Caminan entre nosotros, por todas partes, aparecen tras cada esquina, en cualquier
andén de metro, debajo de tu casa, te persiguen, te cercan, a veces en parejas,
hueles su infecto aliento. Nunca antes hubo tantos por Madrid.
Ando desbordado por datos, informes, números, fraudes, ayudas
infames a aquellos que nos hundieron, abyectos recortes de lo que era de todos,
hastiado de una prensa jurásica e indecente, de tantas radios que emiten en una misma frecuencia infinita tan
sólo la voz de sus amos, de las solipsistas
redes sociales… Vivo inmerso en una sensación continua de que nada de lo que
leo, de lo que me cuentan me sirve ya para mejorar la composición del relato,
da igual el nuevo ensayo que ataque o la nueva información que me envíen, tengo
la espantosa certeza antes de empezar a
leer de que es algo que ya conozco, de que todos a estas alturas, de un modo u
otro, ya no podemos seguir engañándonos y que la calma general sólo puede ser
explicada desde la imposibilidad de respuesta, desde la inexistencia de cauces
mediante los que evitar lo que nos venden como inevitable. O tal vez todo es
más fácil y se explica desde una sociedad conformada y educada para ser
borrega, para bajar la cabeza sin rebelarse, para alcanzar sin pudor límites
insospechados de cobardía. Putos cobardes sin sangre. Somos. A veces, todavía,
exploto y de manera desabrida algún amigo o conocido es alcanzado por dardos
envenenados infestados de datos que no se pueden obviar y que sirven para
desenmascarar las idioteces argumentales en las que algunos aún se intentan
refugiar para sobrevivir. Cada vez me pasa menos, la sensación de letargo se va
apoderando de mí. No merece la pena. No merecen la pena.

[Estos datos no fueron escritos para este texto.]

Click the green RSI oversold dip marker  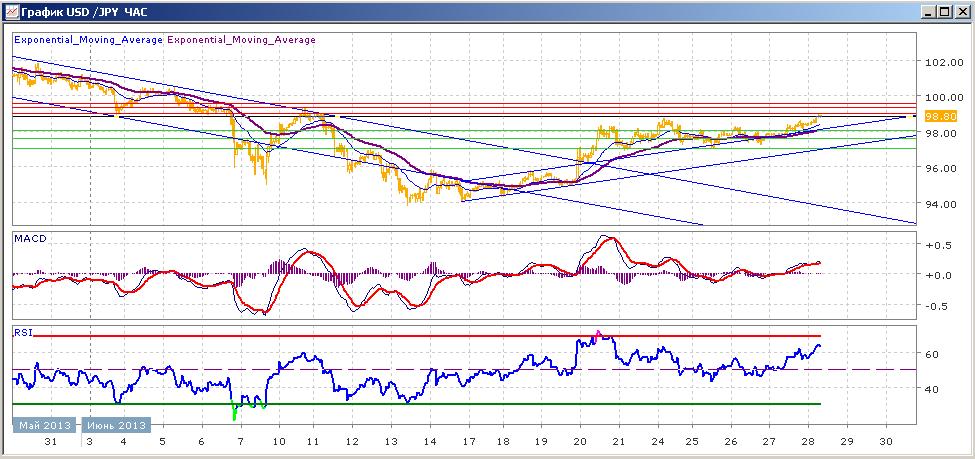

Deambulan entre nosotros, su número crece por días, son
nuestros muertos, cadáveres andantes, zombis del sistema capitalista. Con los
dientes ennegrecidos por la miseria, con el rostro contraído por el hambre y la
mirada perdida por el fracaso vital.
En letargo. Sí, me pasa cada vez más a menudo, entro en
letargo en las conversaciones sobre la actualidad, me aburro, me parece que ya
se ha dicho todo, que todo se ha valorado, que la crítica es superflua o
insuficiente. A estas alturas de la historia sólo nos quedan dos opciones: o
pasar a la acción o quitarnos de en medio. Lo demás es literatura. Y de pésima
calidad. Me siento mayor, se acabó el artificio, no puedo volver a salvar el
mundo entre efluvios de alcohol, la realidad ha entrado en nuestras vidas, ha dado una patada en la puerta para ocupar nuestras casas, se ha
sentado en nuestro sillón favorito, mirándonos en silencio, desafiante, nos ha
manchado, nos ha llenado de mierda para siempre.
Se arrastran ante nosotros, los evitas como puedes, te zafas de ellos, bajas la cabeza y
aceleras el paso. No tienes un cigarro, no tienes una puñetera moneda, no
tienes tiempo, no tienes alma ni conciencia. En el metro, en el tren, no puedes
huir y tan sólo resta aguantar el momento. Escuchar la patética cantinela, el
relato del fracaso, del dolor, del gulag capitalista. Me fijo en las caras de
mis compañeros de vagón, estudio sus facciones, interpreto sus emociones; me
asusta pensar que casi todos ellos serían capaces de interpretar a la
perfección el papel de un alemán cualquiera en los años del nazismo. Y que, sin
dudas, yo soy uno más de ellos.
Cuando me sacuden y despierto del letargo cada vez razono de manera menos ponderada, menos
reflexiva, con menos paciencia. Sólo siento unas enormes ganas de morder, con
rabia, sin soltar la presa a pesar de los palos que me caigan encima, como el
perro en la perrera, que muerde y ladra sólo por rabia, sin fe, sin objetivo, tan
sólo para demostrar que aún respira aunque se sienta muerto por dentro. Pero con
eso ya tampoco alcanza.
Se humillan ante nosotros, suplican, relatan situaciones
inverosímiles completamente reales, su pérdida de dignidad no es más que el
reflejo deformado de nuestra propia miseria. Consiguen unas pocas monedas y el
que se las da se siente un poco mejor esa mañana. Ellos fingen agradecimiento
pero sólo debieran odiarnos. Tal vez lo hacen, nos odian porque hemos
conseguido una plaza en los esquifes del
Titanic. No ven más allá de nosotros y querrían ocupar como fuera nuestro lugar.
Nos odian, sí. Normal. Pero no pasan a la acción; como el resto. Se lo impide el
miedo a la represión, al castigo. De momento.